Fragmento de Tam O Shanter perseguido por las brujas, 1825. Museo del castillo de Nottingham.


Este revelador fracaso para su consagración oficial, tanto más chocante en un hombre de mundo, no se explica tan sólo por cuestiones puramente for­males, como la de ser un vigo­roso partidario del color en un medio dominado por la más rancia tradición clásica france­sa. Delacroix fue un espíritu plenamente romántico y, más que el estilo, sus gustos y sus te­mas escandalizaban a los más conservadores de la época. Re­firiéndose a ello, el pintor Gé­rard dijo en cierta ocasión a propósito de Delacroix: "Aca­ba de sernos revelado un pin­tor, ¡pero es un hombre que anda por las nubes!". Eran és­tas, desde luego, románticas nubes, cargadas con el culto al instinto, al heroísmo, a la espiritualidad, a la pasión, e inter­pretándolo todo en clave con­temporánea.
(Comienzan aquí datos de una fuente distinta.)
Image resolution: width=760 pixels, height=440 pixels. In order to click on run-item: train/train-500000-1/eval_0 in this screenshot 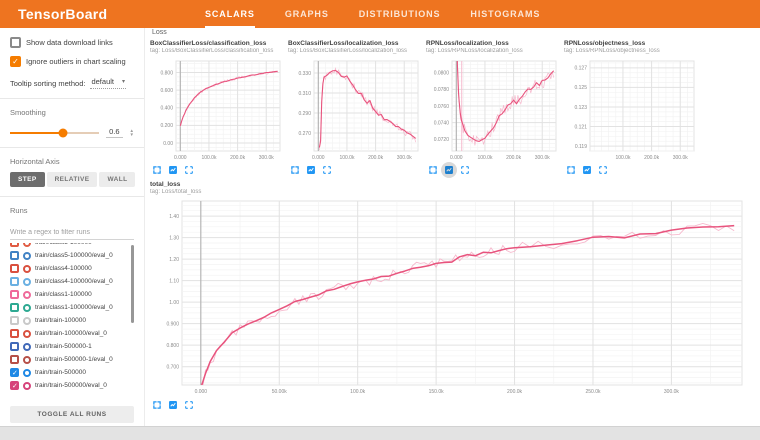, I will do `click(72, 360)`.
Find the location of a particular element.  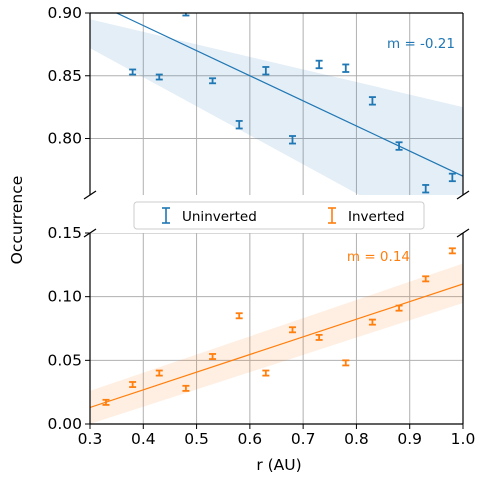

axis-break-marks is located at coordinates (276, 214).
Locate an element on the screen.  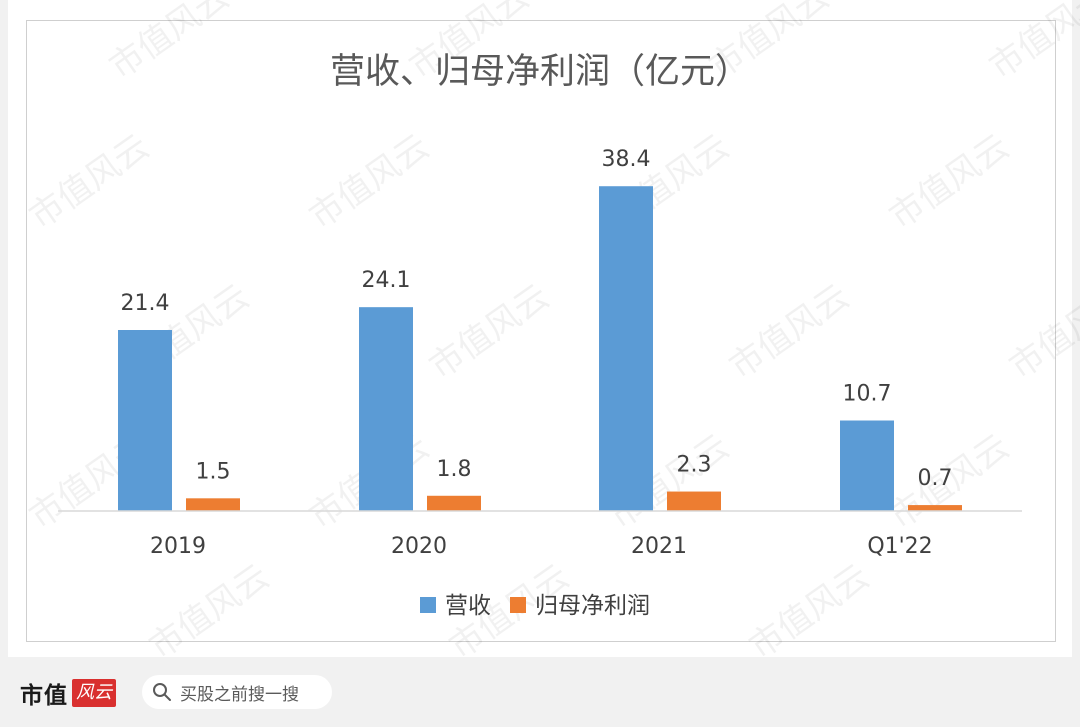
brand-logo: 市值 风云 is located at coordinates (68, 693).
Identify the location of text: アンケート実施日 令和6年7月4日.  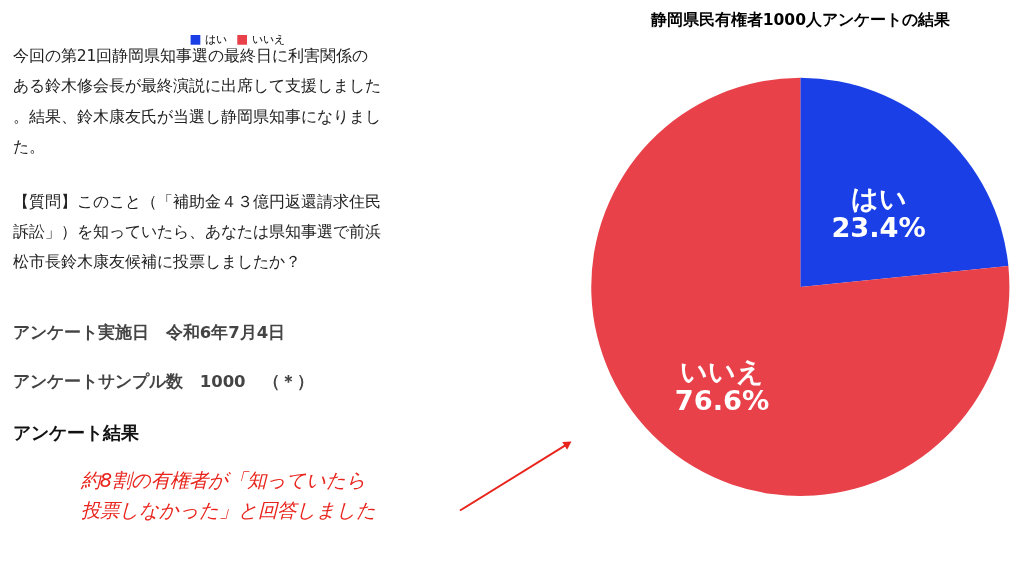
(149, 333).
Fragmento de Mujer con loro. Museo de Bellas Artes de Lyon.


De esta manera, por sus cua­dros desfilan los protagonistas de las grandes hazañas políticas de su época y se inspira en toda suerte de temas literarios a la moda, extraídos de Dante, Shakespeare, Tasso o el propio Wal­ter Scott. Los cuerpos torsiona­dos de animales y hombres en el fragor de las luchas, la sensuali­dad más turbadora en la expre­sión de bellezas femeninas in­quietantes, el sentido de la fatali­dad oriental, los mundos interio­res alucinados, los ideales políti­cos revolucionarios, una concep­ción religiosa como agonía... En estos o en otros asuntos vemos perfilarse un nuevo estilo radi­calmente moderno de entender la vida y el arte.
Por eso ahora, cuando desfi­lamos ante una buena selección de cientos de sus mejores imá­genes, reconocemos esa extra­ña fuerza que poetizó maravi­llosamente Baudelaire: "Dela­croix, lago ensangrentado col­mado de ángeles pérfidos, / a la sombra de un bosque de pinos siempre verdes, / en el que, bajo un cielo de desdicha, insó­litas fanfarrias / desfilan, como un suspiro ahogado de Weber; / esas maldiciones, esas blasfe­mias, esas imprecaciones, / esos éxtasis, esos gritos, esos llantos, esos Te deum, / son un eco devuelto por mil laberin­tos; / ¡un opio divino para los corazones mortales!".